1.4 qRT-PCR檢測HCG18、miR-497-5p表達TRIzol試劑提取總RNA，總RNA反轉錄為cDNA后進行PCR反應。通過2-ΔΔCt法分別以GAPDH、U6為內參計算HCG18、miR-497-5p相對表達量。引物為GAPDH正向5＇-AAAGGGTCATCATCTCTG-3＇，反向5＇-GCTGTTGTCATACTTCTC-3＇，HCG18正向5＇-GCTAGGTCCTCTACTTTCTG-3＇，反向5＇-CAGAAAGTAGAGGACCTAGC-3＇，miR-497-5p正向5'-CCTTCA GCAGCACACTGTGG-3'，反向5'-CAGTGCAGGGTC CGAGGTAT-3'，U6正向5'-CTCGCTTCGGCAGCACA-3'，反向5'-AACGCTTCACGAATTTGCGT-3'。
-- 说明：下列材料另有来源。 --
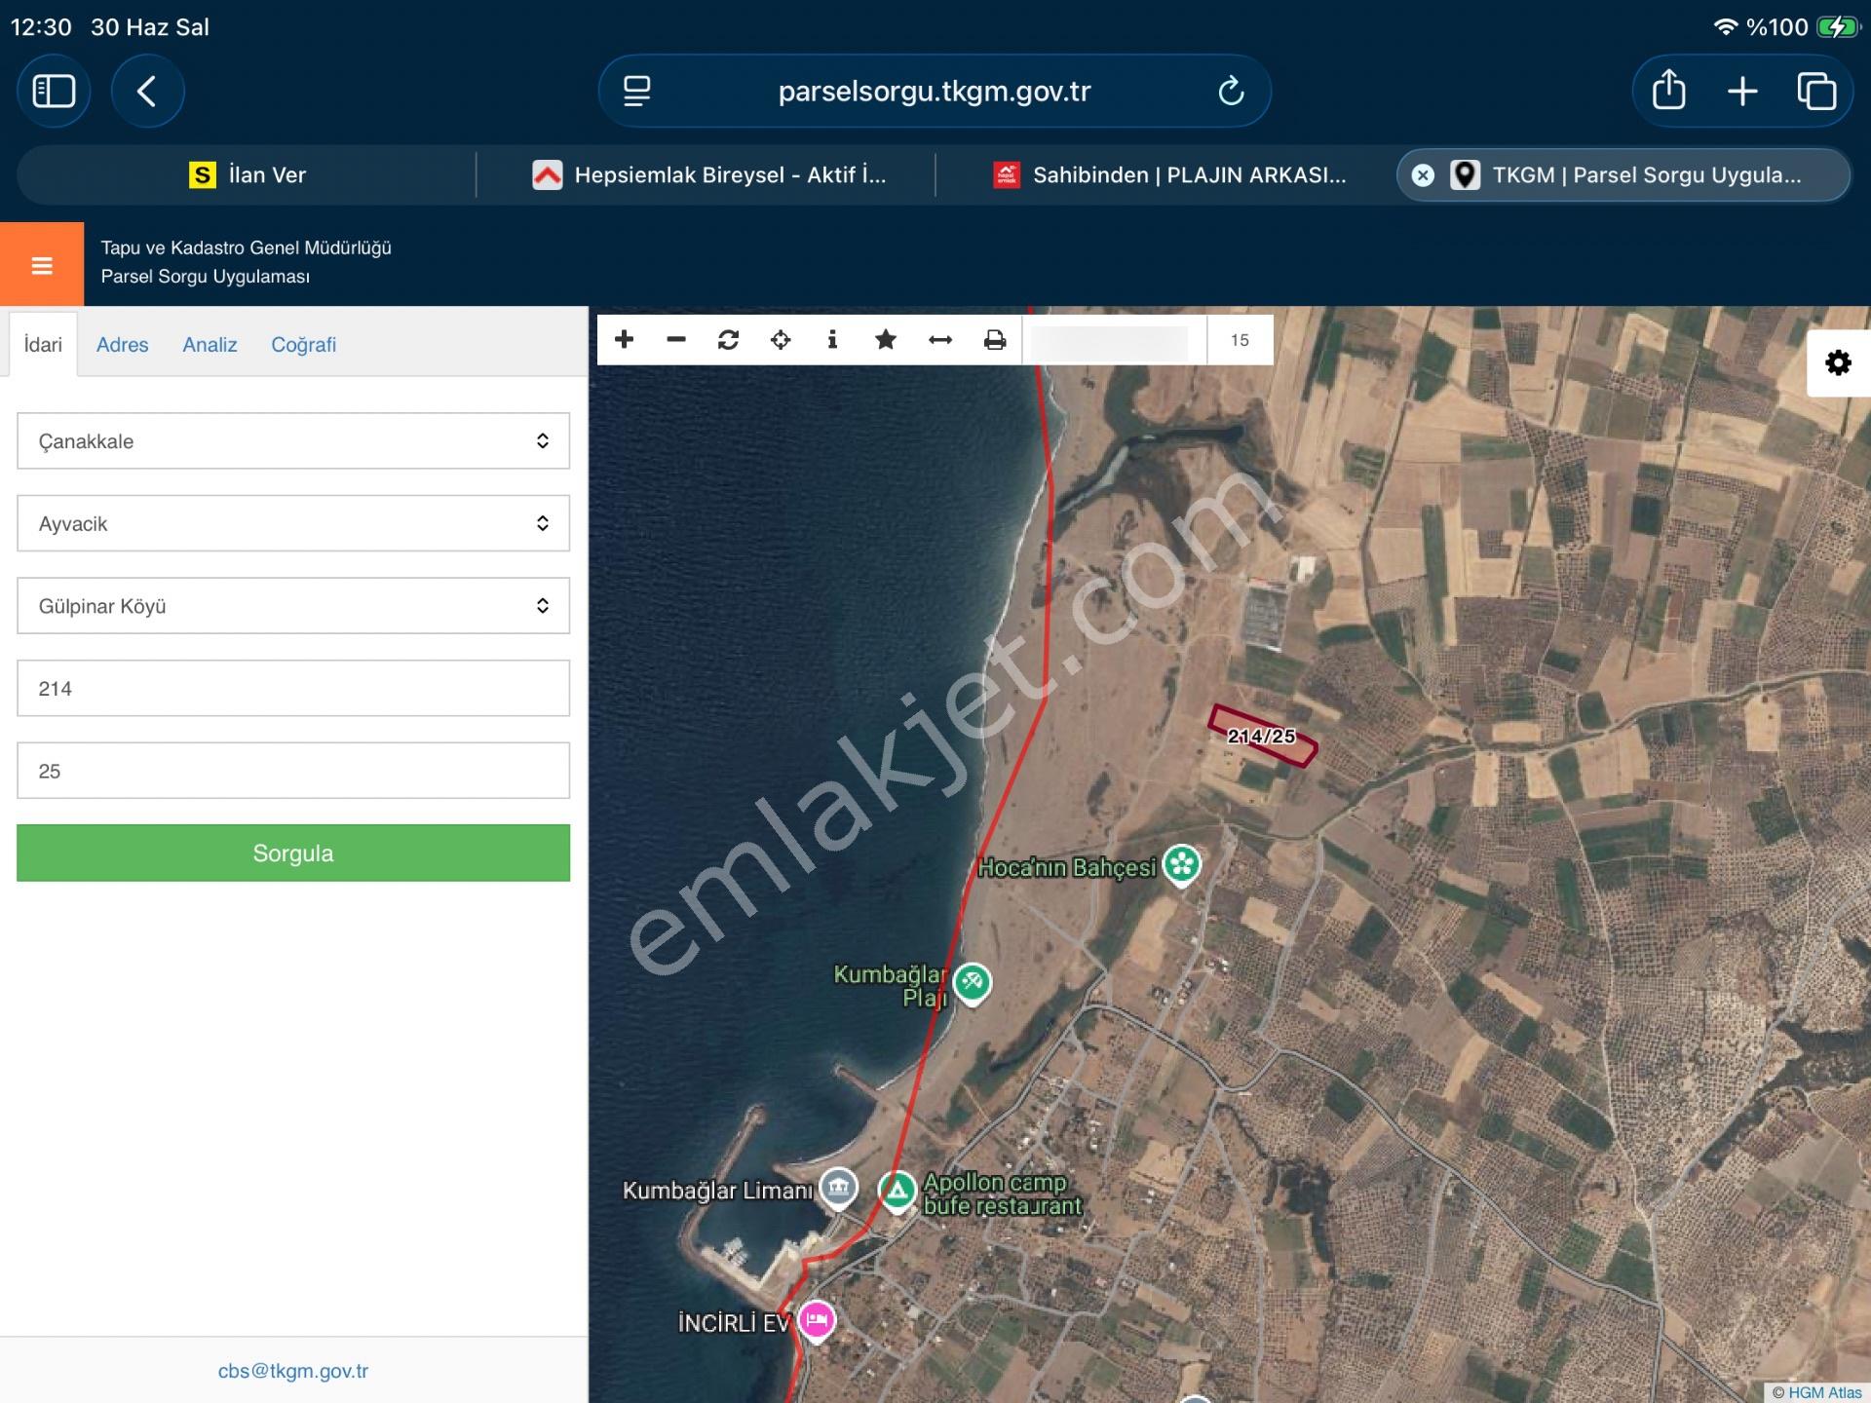Screen dimensions: 1871x1403
Task: Open the info tool in map toolbar
Action: 832,339
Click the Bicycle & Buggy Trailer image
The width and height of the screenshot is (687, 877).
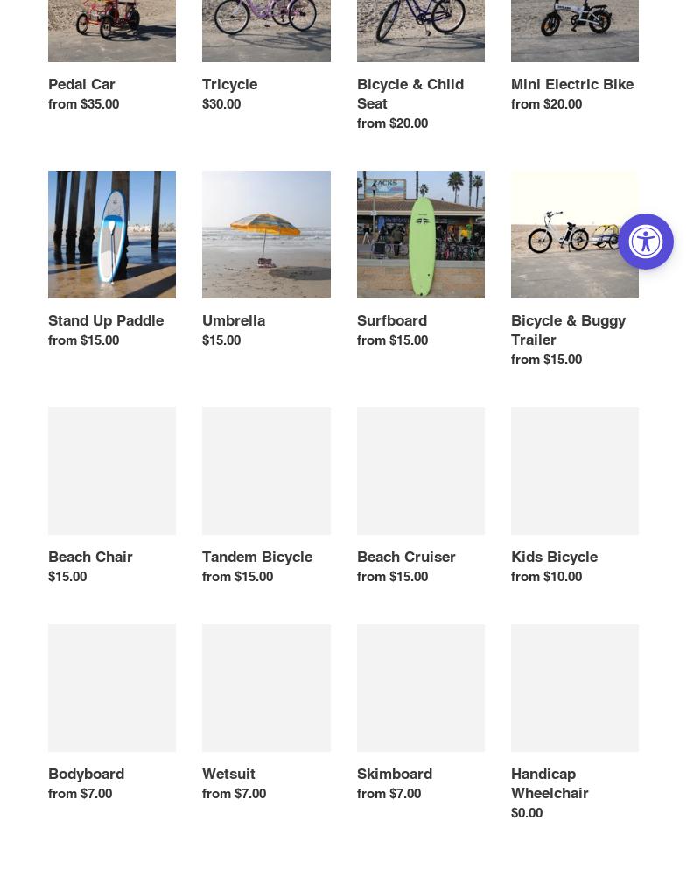574,235
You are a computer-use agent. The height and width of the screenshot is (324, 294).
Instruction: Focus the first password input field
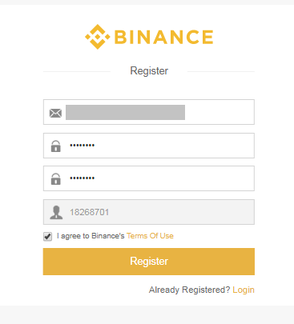149,146
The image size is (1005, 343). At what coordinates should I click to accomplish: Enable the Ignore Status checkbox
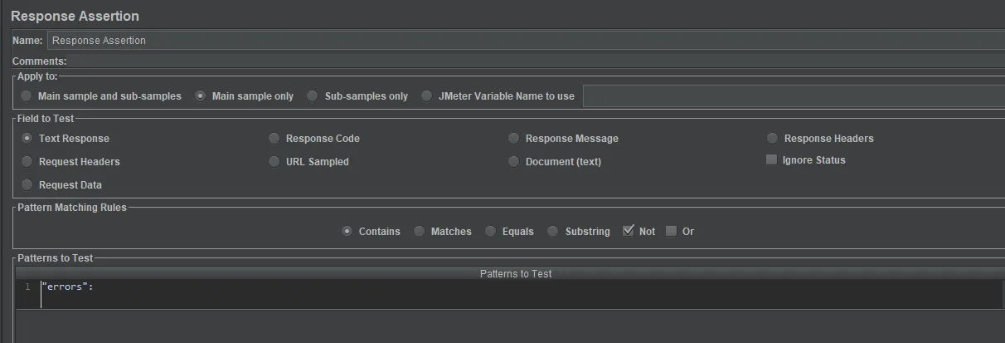(772, 160)
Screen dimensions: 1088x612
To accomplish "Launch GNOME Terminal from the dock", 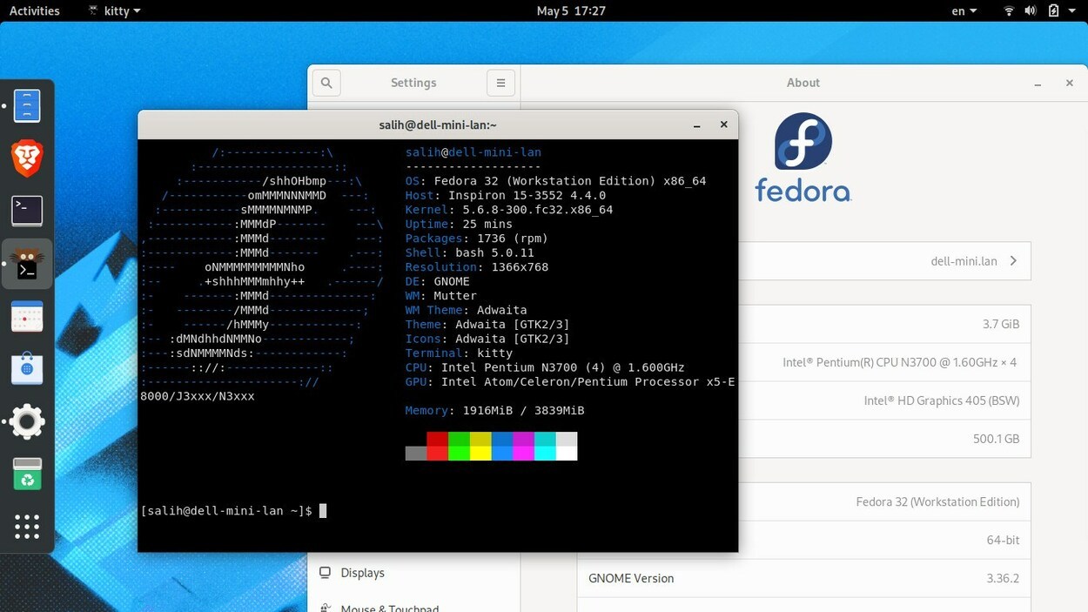I will (x=26, y=211).
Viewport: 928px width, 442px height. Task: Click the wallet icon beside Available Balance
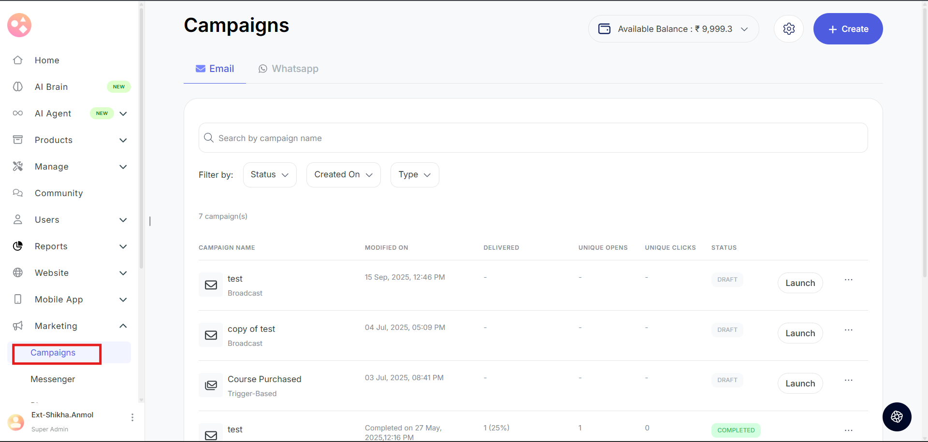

1.5 細胞增殖的檢測 將細胞接種在96孔板（1×104個/孔）中，并在37 ℃、5%二氧化碳下培養48 h。然后，去除上清液，使用無血清新鮮培養基以10∶1的比例稀釋CCK-8溶液。各孔加入100 μL CCK-8溶液孵育1 h后測量450 nm處的吸光度［D（λ）450nm］。

1.6 細胞凋亡的檢測 調節細胞濃度至7×104個/毫升。然后用500 μL結合緩沖液、5 μL Annexin-V-FITC和5 μL PI重懸細胞。在4 ℃下避光孵育15 min，觀察細胞凋亡。

1.7 細胞侵襲的檢測 將細胞稀釋至2×105個/毫升并懸浮到預涂有基質膠的上室中，再向下室加入含12%胎牛血清的RPMI 1640培養基。孵育24 h后，用多聚甲醛固定、0.1%結晶紫染色侵襲的細胞，觀察并統計細胞侵襲數。

1.8 PCNA、CCNE1、Bax、MMP-9蛋白的檢測RIPA緩沖液提取蛋白。取30 μg蛋白經定量、電泳、轉模、封閉處理后，將膜在4 ℃下與一抗PCNA（1∶5 000）、CCNE1（1∶4 000）、Bax（1∶2 000）、GAPDH（1∶5 000）、MMP-9（1∶2 000）過夜孵育，再與二抗（1∶5 000）孵育1.5 h。加入ECL觀察蛋白印跡，Image J軟件統計蛋白表達情況。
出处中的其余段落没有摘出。